March 4, 2019 — iCAD announced their intent to enter an exclusive relationship with two leading researchers at The Karolinska Institutet in Stockholm, Sweden,, to develop an artificial intelligence (AI)-based solution that will identify a women’s individual risk of developing breast cancer.
This partnership builds on an existing research agreement whereby researchers at the Karolinska Institutet developed a breast cancer risk prediction model using information identified in mammography images provided by iCAD’s AI cancer detection and density assessment solutions. Promising early results based on mammography images from more than 70,000 Swedish women enrolled in The Karolinska Mammography Project for Risk Prediction of Breast Cancer (Karma) study were published in Breast Cancer Research in 2017. These data indicated that the model enabled early identification of women who were at a high-risk for breast cancer and it was determined that additional examinations were warranted. Since this publication, these results have been improved upon through the use of iCAD’s latest ProFound AI algorithm. Among other things, the model now takes asymmetry of mammographic features and masking of tumors into consideration.
iCAD and the Karolinska Institutet researchers now intend to collaborate to develop an innovative solution for commercial use to assess an individual’s risk of developing breast cancer. Both parties have agreed to negotiate in good faith with the expectation of entering into an exclusive license agreement for the breast cancer risk assessment model.
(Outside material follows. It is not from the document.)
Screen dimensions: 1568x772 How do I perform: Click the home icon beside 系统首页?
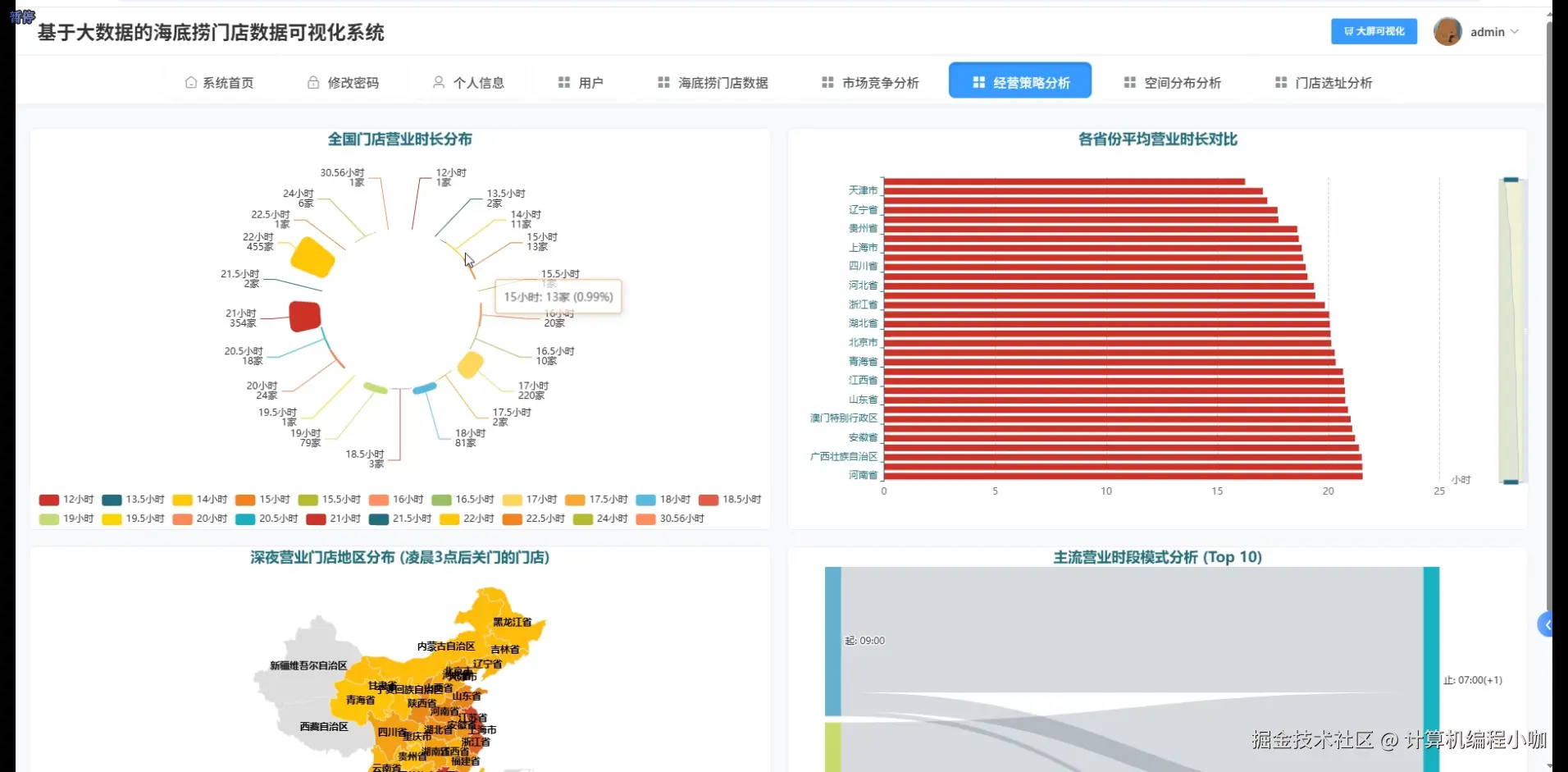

According to the World Health Organization, breast cancer is the most prevalent cancer among women worldwide, impacting more than 2 million women each year. Breast cancer screening and early detection are key to improving outcomes and survival rates. However, today, most mammography screening programs are not individualized, so a significant need exists to be able to identify individual risk of the disease in order to most effectively screen for breast cancer.
“Models that accurately predict an individual woman’s risk of developing breast cancer are paramount to transitioning from age-based screening to risk-based screening,” said Per Hall, professor, senior physician, Karolinska Institutet. “Most current risk models are population-based and focus on lifetime or long-term risk. Our research using the iCAD AI technology has shown that by simply using the information available in the mammogram images, we can more accurately stratify women based on short-term risk. Understanding short-term risk will open the door to new paradigms in both the prevention and treatment of breast cancer.”
iCAD announced the commercial availability of its ProFound AI for breast cancer detection in digital breast tomosynthesis in 2018. The algorithm delivers critical benefits, including improvements of cancer detection rates, a decrease in unnecessary patient recalls, and shorter reading times for radiologists.